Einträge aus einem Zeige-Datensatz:

══════════════════════════════

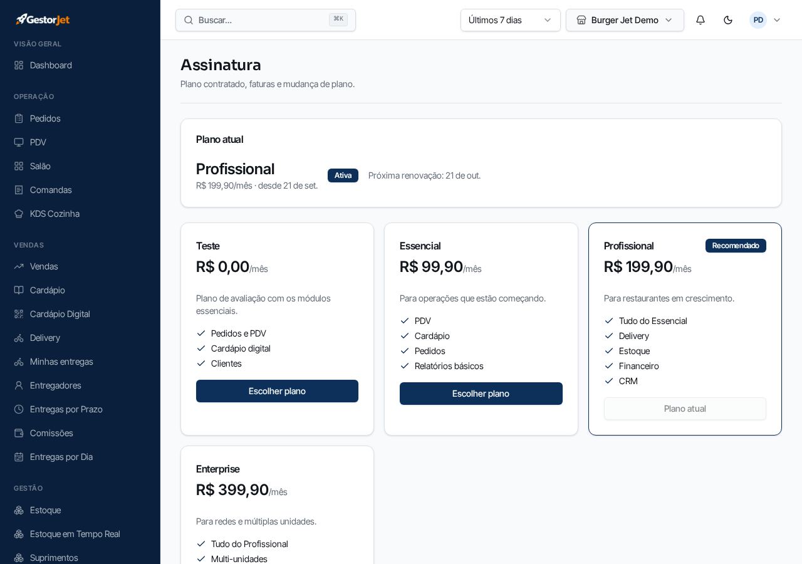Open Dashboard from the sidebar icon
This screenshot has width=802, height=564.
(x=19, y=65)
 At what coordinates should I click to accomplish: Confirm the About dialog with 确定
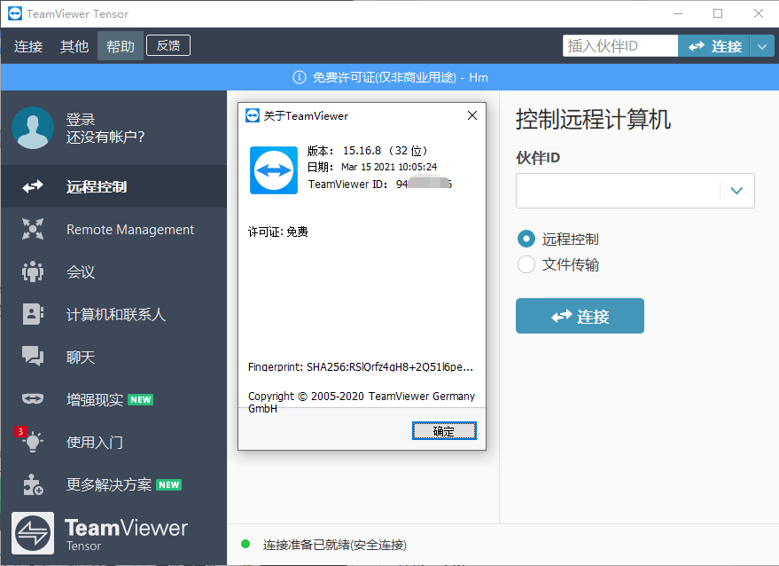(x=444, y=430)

══════════════════════════════

- Schriftliche Aufgabe: Schreib alle Zeilen wortgetreu ab und lass die Bilder dabei weg.

- Ergebnis der Aufgabe:
Open Dashboard from the sidebar icon
This screenshot has width=802, height=564.
(x=19, y=65)
 At what coordinates should I click to accomplish: Confirm the About dialog with 确定
(x=444, y=430)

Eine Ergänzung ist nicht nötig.